Entrepreneurial Spark to launch three new UK business accelerators
Natwest-backed "hatcheries" will aim to generate positive social change in Bristol, Leeds and Brighton
Business accelerator Entrepreneurial Spark has teamed up with NatWest to open three new free business accelerators in Bristol, Leeds and Brighton, after launching its first in Birmingham last month.
The programme is now open for applications to join the ‘Hatcheries’, which will open this August and aims to help fledgling firms and start-ups generate positive social change through entrepreneurship.
Each Hatchery will support 80 entrepreneurs in a six-month enablement programme,where they will have free access to superfast broadband, office space and telephones.
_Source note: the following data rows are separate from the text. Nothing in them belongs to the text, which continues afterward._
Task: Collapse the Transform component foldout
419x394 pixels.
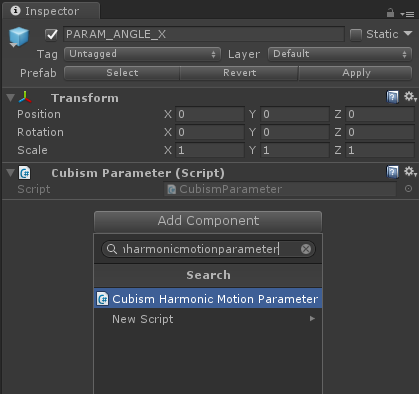Action: (x=11, y=98)
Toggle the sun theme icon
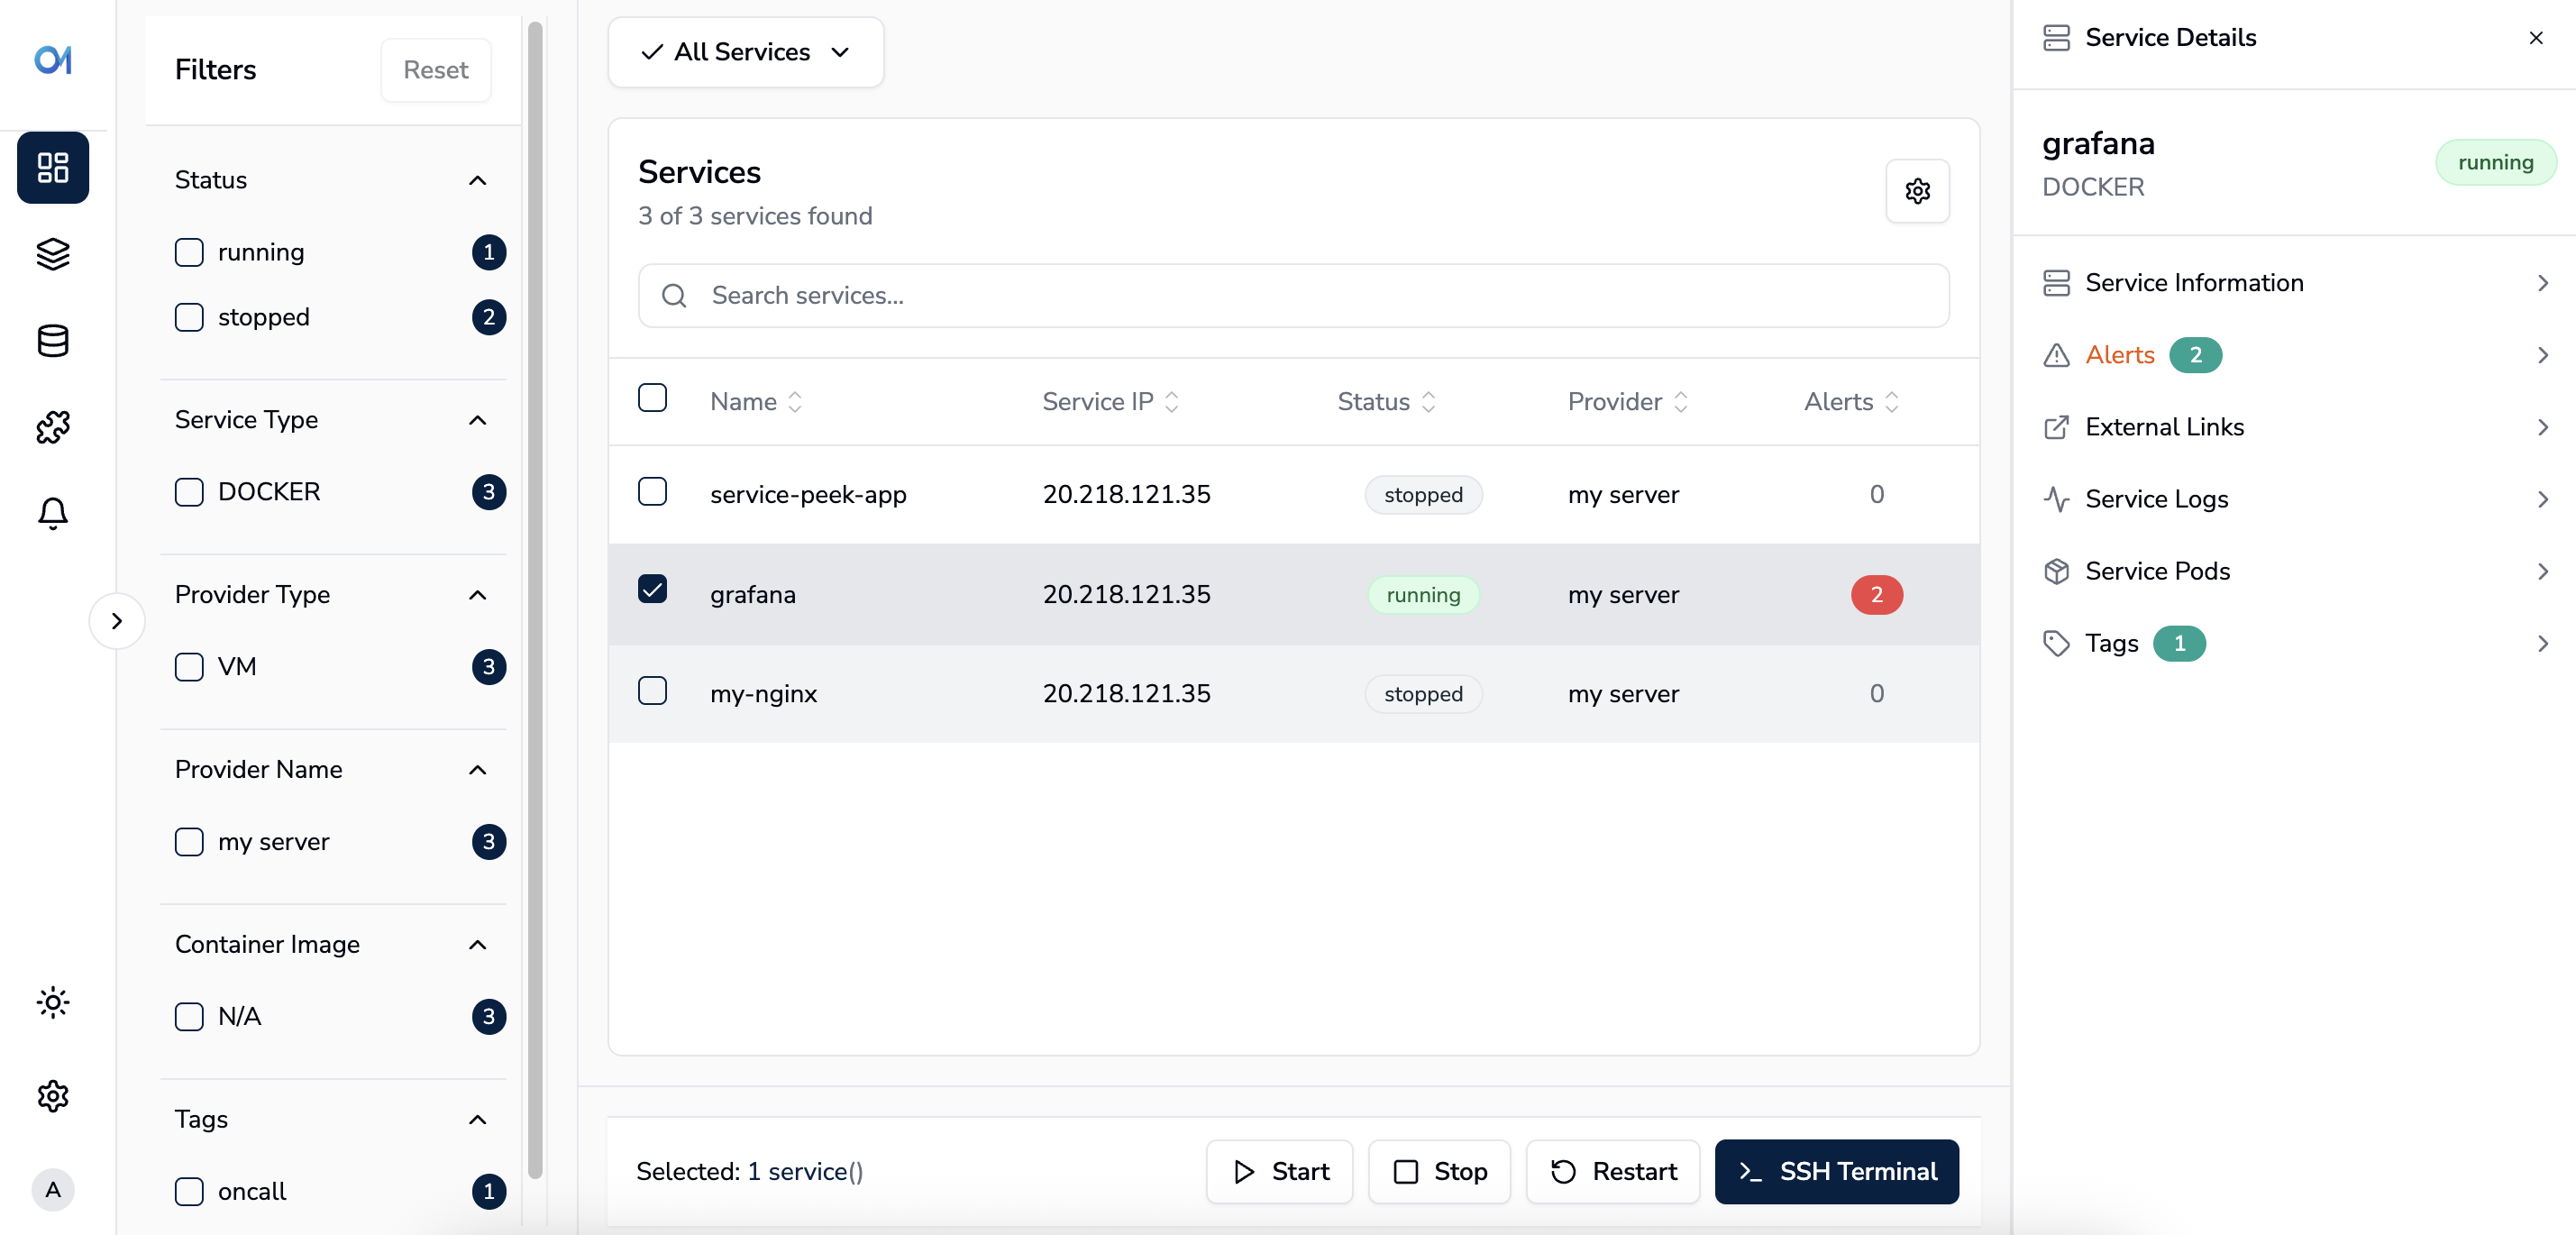 (x=53, y=1002)
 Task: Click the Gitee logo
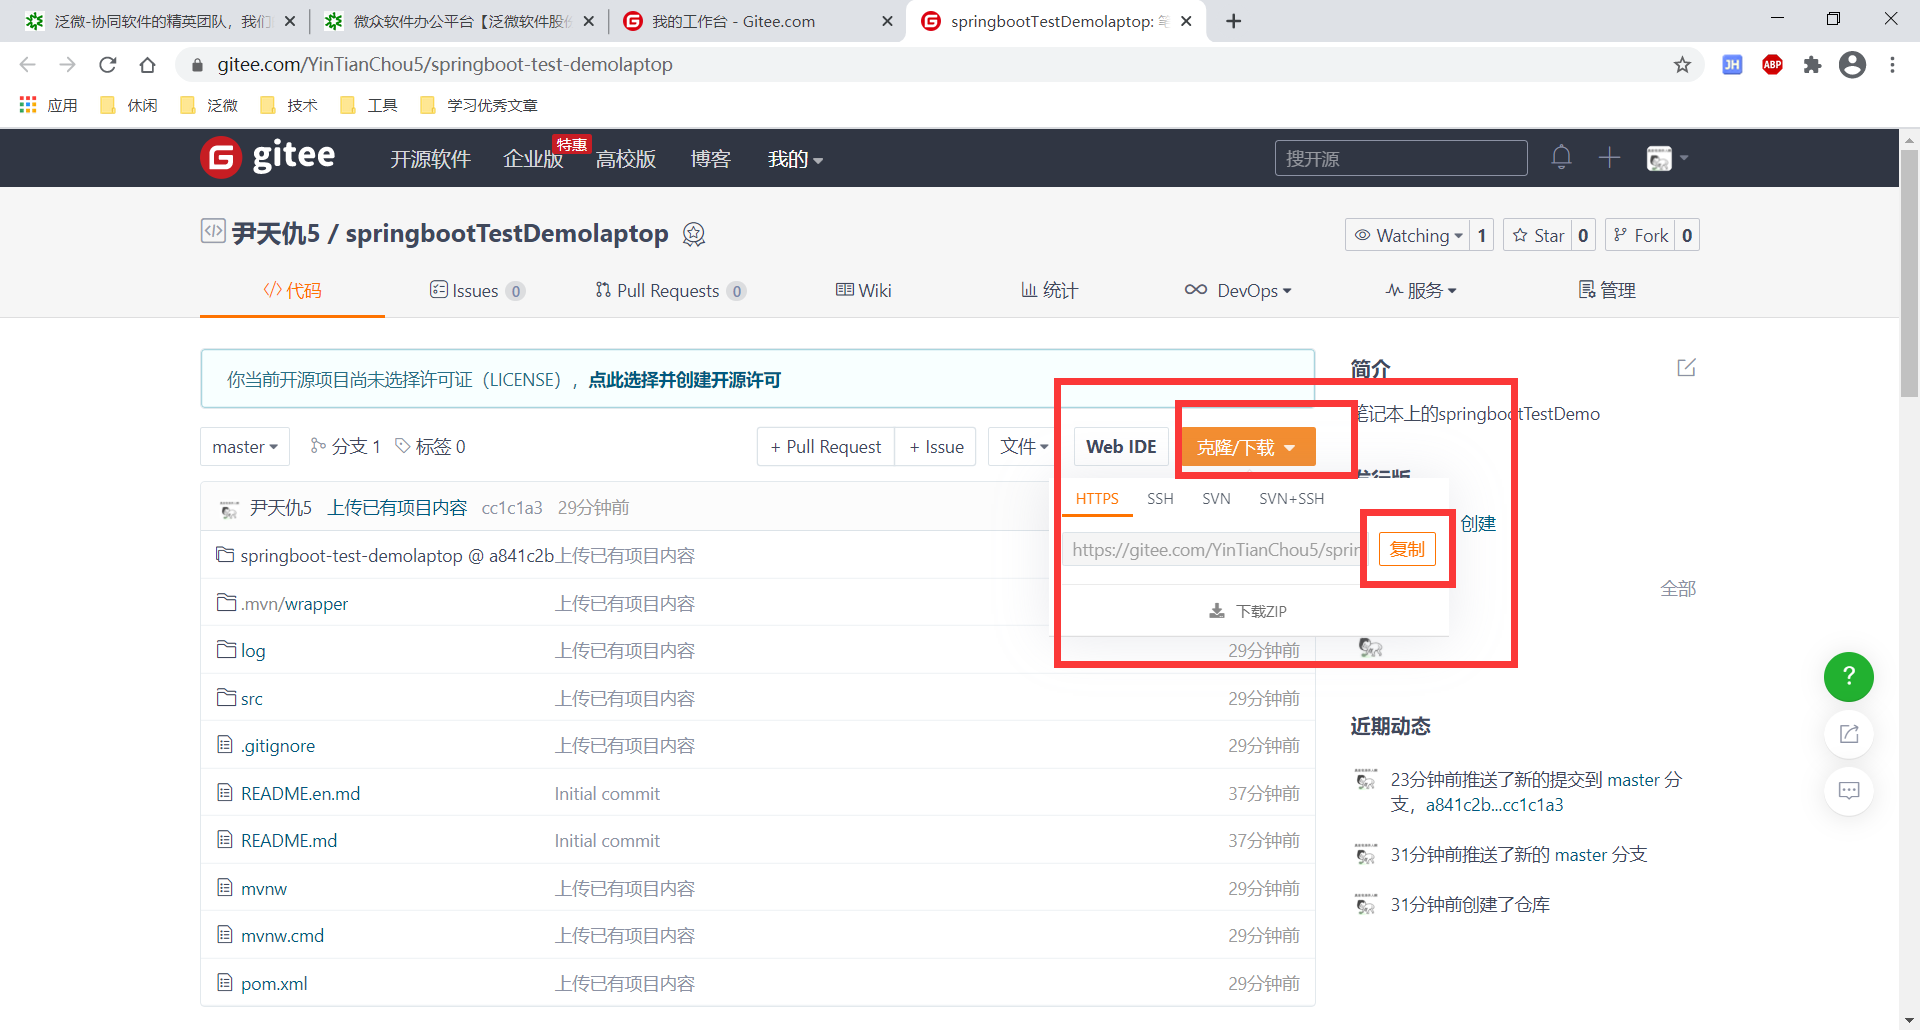click(x=221, y=157)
Entrepreneurial Spark is hoping to nurture a ‘golden age’ for entrepreneurs, by backing hundreds of innovative and creative start-ups across every sector. Founded in 2012, the accelerator now has seven hubs across the UK, and has announced plans for a further four, after securing financial support from NatWest and RBS.
Entrepreneurial Spark CEO, Jim Duffy, said: “Just as we tell our start-ups, we are not stopping here or resting on our laurels. We will continue our national expansion to allow new businesses the length and breadth of Britain to benefit from the unique benefits Entrepreneurial Spark offers.
“We focus on the person, not just the business, and ensure their behaviours are complementary to achieving success, and we do this all for free. That is our secret sauce which has seen us support over 350 businesses with a turnover of £41m in 2014. Blending that secret sauce and the imagination, creativity and determination shown by start-ups across Britain is an irresistible combination.”
Gordon Merrylees, head of entrepreneurship at NatWest, added: “Our commitment to start-up businesses is highlighted in our multi-million pound investment and continued support of Entrepreneurial Spark. Jim and his team are inspirational and the highly successful work they carry out in Scotland will be replicated across the UK.”